A few people have sent emails recently wondering if I'm still alive, because I hadn't updated this site in a few days. To calm your souls and ease your minds, I thought I'd let everybody know that yes, indeed, I am still haunting this earth.

Blogging is going to continue to be light for the next few weeks, I expect, because I have returned to work part-time from my sabbatical and am still a full-time graduate student at Dartmouth. Because of some sudden, unexpected staffing changes at the school where I work, I have been promoted to be the Director of Performing Arts, which means I get to oversee all of our theatre, film, music, and dance programs. Exciting, but also daunting, and time-consuming. Once I get some things taken care of, my schedule will be lighter, and I'll have time not only to write, but also to read again, and so things will pick up around here and become, I hope, less sporadic.

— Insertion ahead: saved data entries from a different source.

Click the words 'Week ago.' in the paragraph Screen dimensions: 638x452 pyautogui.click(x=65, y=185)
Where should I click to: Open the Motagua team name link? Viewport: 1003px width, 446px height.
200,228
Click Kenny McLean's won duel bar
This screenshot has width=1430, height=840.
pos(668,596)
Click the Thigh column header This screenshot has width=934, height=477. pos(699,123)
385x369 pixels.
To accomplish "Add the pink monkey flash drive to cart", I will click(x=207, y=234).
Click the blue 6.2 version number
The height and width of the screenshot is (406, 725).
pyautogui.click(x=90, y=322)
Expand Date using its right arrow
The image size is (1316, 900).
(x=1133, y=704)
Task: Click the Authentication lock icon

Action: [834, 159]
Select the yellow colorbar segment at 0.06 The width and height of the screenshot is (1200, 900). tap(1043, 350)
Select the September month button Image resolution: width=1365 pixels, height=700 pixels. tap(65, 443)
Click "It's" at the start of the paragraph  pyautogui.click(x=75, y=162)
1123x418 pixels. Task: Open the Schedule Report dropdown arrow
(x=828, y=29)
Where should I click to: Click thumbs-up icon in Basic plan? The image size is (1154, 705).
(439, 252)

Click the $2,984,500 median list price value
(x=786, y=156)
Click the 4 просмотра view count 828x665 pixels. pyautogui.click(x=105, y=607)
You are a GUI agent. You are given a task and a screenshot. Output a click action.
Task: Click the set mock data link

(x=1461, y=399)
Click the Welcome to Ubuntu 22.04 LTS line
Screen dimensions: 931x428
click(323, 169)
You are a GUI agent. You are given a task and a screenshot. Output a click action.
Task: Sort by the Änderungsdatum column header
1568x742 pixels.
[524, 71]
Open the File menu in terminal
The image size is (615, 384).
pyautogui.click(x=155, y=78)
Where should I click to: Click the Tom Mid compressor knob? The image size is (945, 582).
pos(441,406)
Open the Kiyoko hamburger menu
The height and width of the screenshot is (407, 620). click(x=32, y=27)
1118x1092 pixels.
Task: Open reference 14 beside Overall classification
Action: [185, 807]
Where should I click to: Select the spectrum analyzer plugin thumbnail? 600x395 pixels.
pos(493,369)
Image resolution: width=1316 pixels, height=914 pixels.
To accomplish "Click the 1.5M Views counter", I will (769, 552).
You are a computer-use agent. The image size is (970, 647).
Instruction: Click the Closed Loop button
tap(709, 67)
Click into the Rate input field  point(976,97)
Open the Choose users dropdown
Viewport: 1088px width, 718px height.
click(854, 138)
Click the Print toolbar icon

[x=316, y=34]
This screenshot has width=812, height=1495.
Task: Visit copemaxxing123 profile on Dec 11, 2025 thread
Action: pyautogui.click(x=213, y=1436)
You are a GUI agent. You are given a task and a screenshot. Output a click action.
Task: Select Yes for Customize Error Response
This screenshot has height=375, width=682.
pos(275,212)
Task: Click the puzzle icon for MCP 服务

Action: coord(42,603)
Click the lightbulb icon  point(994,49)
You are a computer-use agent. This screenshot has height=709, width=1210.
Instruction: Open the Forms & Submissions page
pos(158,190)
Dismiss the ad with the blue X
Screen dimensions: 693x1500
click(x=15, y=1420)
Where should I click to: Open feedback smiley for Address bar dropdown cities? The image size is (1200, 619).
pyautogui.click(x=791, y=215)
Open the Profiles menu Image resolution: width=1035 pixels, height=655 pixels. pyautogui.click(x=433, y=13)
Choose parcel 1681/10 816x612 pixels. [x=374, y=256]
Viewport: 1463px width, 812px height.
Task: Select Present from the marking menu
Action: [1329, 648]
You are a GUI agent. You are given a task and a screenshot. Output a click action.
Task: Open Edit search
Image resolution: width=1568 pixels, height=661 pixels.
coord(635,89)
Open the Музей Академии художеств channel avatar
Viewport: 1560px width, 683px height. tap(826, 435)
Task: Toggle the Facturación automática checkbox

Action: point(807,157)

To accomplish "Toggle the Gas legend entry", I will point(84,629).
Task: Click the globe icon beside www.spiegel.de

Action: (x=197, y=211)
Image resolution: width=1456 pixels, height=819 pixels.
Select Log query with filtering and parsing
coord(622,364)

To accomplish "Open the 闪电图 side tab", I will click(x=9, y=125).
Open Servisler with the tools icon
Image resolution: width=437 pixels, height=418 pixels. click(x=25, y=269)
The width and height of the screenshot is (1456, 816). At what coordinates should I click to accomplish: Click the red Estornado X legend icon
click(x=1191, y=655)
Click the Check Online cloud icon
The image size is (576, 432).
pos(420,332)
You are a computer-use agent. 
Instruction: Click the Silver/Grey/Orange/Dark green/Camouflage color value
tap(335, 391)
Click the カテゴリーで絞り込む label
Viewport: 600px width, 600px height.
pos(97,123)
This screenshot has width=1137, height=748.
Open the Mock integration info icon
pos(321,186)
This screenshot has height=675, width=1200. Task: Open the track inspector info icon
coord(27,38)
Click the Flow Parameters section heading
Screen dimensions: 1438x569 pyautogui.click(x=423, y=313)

In the meantime, I just finished reading Douglas Lain's Last Week's Apocalypse, which I'm reviewing for Strange Horizons (providing they accept what I end up writing), so I won't say much here except that though I have some reservations about the book as a whole, they are reservations that caused me to compare the collection to things by Samuel Beckett and Don DeLillo, which I hope makes them the sort of reservations that cause people to be so intrigued that they go out and buy multiple copies of the book, because there are some real masterpieces in it, and the things that frustrated me about the collection as a whole were things that came from so many of the stories being thought-provoking, immensely well written, innovative, and challenging. (Time to go finish writing that review...)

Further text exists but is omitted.